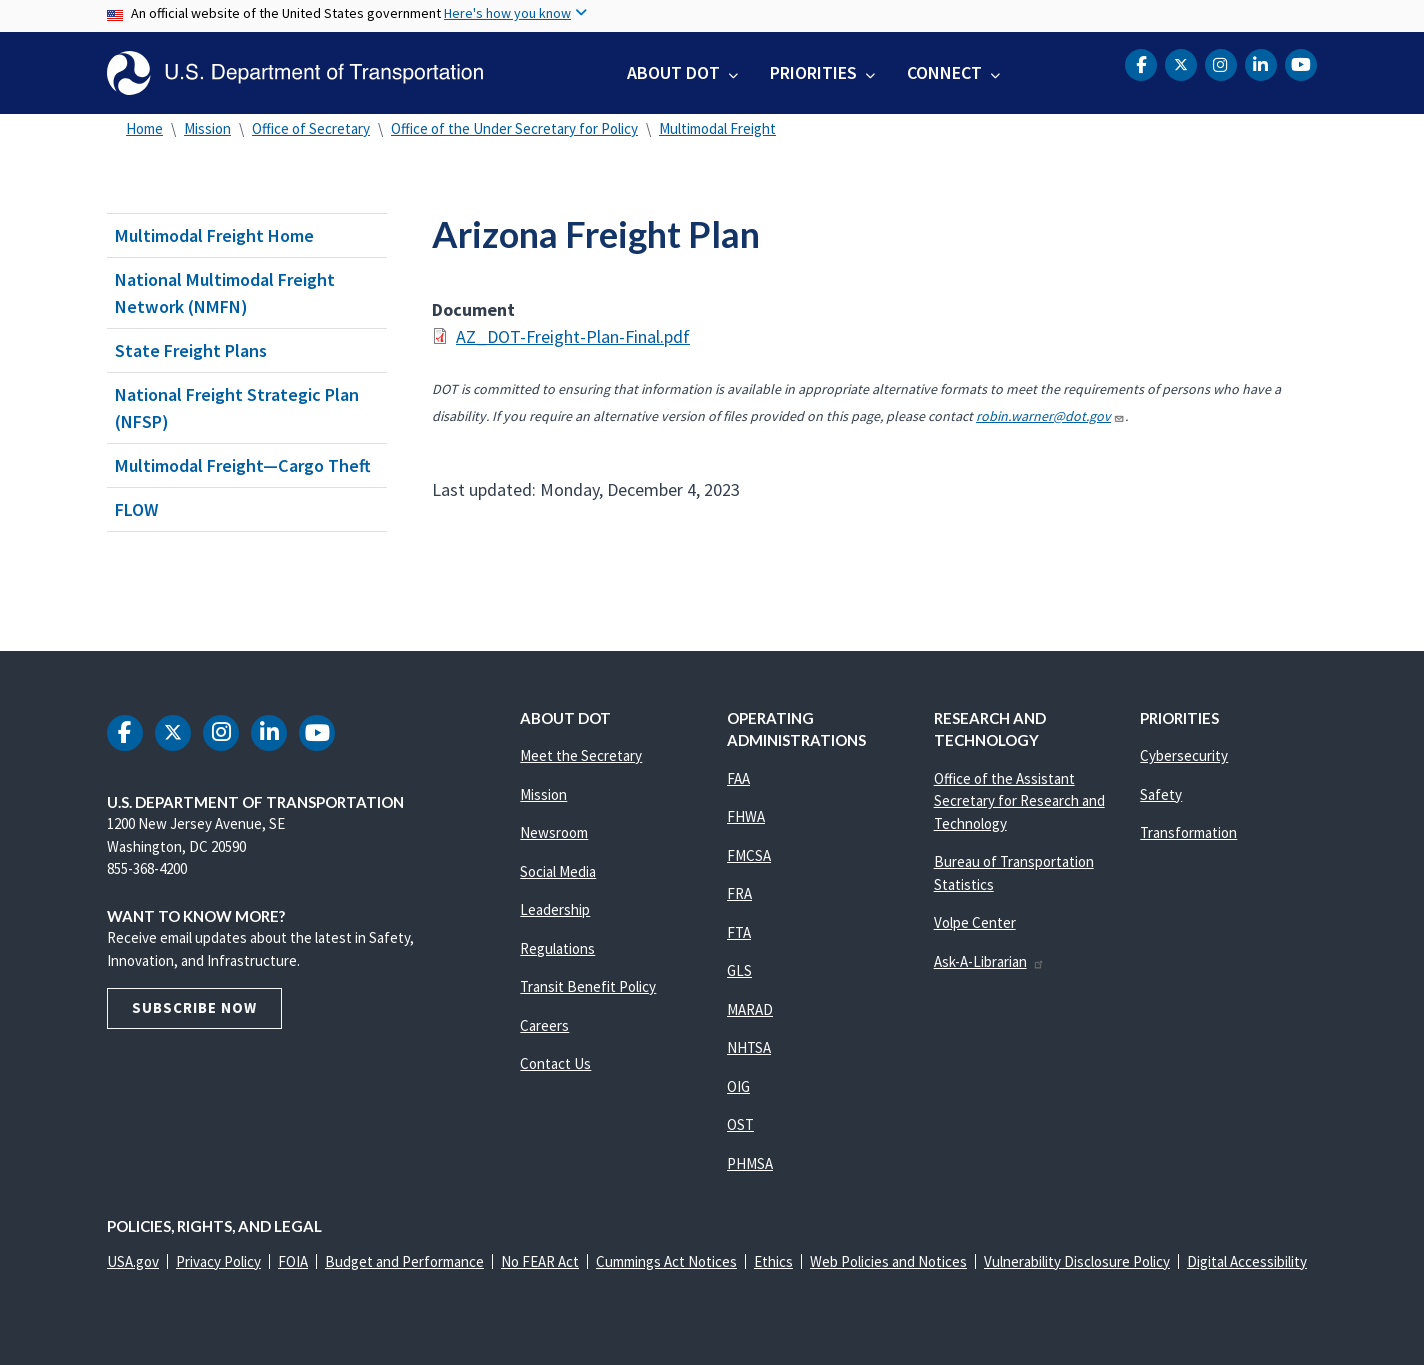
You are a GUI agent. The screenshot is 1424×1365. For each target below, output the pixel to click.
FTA (739, 932)
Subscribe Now (194, 1007)
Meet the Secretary (581, 755)
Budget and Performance (404, 1261)
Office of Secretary (311, 128)
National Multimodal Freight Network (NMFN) (225, 293)
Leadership (555, 909)
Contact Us (555, 1063)
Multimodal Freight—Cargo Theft (243, 465)
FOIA (293, 1261)
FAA (738, 778)
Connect (944, 72)
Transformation (1188, 832)
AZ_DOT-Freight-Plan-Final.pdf (573, 336)
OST (740, 1124)
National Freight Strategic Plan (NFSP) (237, 408)
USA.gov (133, 1261)
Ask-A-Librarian (989, 961)
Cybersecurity (1184, 755)
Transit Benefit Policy (588, 986)
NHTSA (749, 1047)
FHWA (746, 816)
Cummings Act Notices (666, 1261)
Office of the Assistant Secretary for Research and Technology (1019, 801)
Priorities (813, 72)
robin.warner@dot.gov (1050, 416)
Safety (1161, 794)
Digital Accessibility (1247, 1261)
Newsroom (554, 832)
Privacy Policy (218, 1261)
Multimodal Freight (717, 128)
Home (144, 128)
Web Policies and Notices (888, 1261)
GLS (739, 970)
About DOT (673, 72)
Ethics (773, 1261)
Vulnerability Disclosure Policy (1077, 1261)
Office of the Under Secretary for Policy (514, 128)
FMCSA (749, 855)
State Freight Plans (191, 350)
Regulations (557, 948)
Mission (207, 128)
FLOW (136, 509)
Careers (544, 1025)
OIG (738, 1086)
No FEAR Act (540, 1261)
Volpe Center (975, 922)
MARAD (750, 1009)
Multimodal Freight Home (214, 235)
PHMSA (750, 1163)
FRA (739, 893)
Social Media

--- Task description ---
Replace "Contact Us" with "Get in Touch" in the stretch from the start of the lines through the line containing "Cummings Act Notices (666, 1261)", and write out that stretch again with everything else unchanged. Leave the pictures out of the answer.

--- Response ---
You are a GUI agent. The screenshot is 1424×1365. For each target below, output the pixel to click.
FTA (739, 932)
Subscribe Now (194, 1007)
Meet the Secretary (581, 755)
Budget and Performance (404, 1261)
Office of Secretary (311, 128)
National Multimodal Freight Network (NMFN) (225, 293)
Leadership (555, 909)
Get in Touch (555, 1063)
Multimodal Freight—Cargo Theft (243, 465)
FOIA (293, 1261)
FAA (738, 778)
Connect (944, 72)
Transformation (1188, 832)
AZ_DOT-Freight-Plan-Final.pdf (573, 336)
OST (740, 1124)
National Freight Strategic Plan (NFSP) (237, 408)
USA.gov (133, 1261)
Ask-A-Librarian (989, 961)
Cybersecurity (1184, 755)
Transit Benefit Policy (588, 986)
NHTSA (749, 1047)
FHWA (746, 816)
Cummings Act Notices (666, 1261)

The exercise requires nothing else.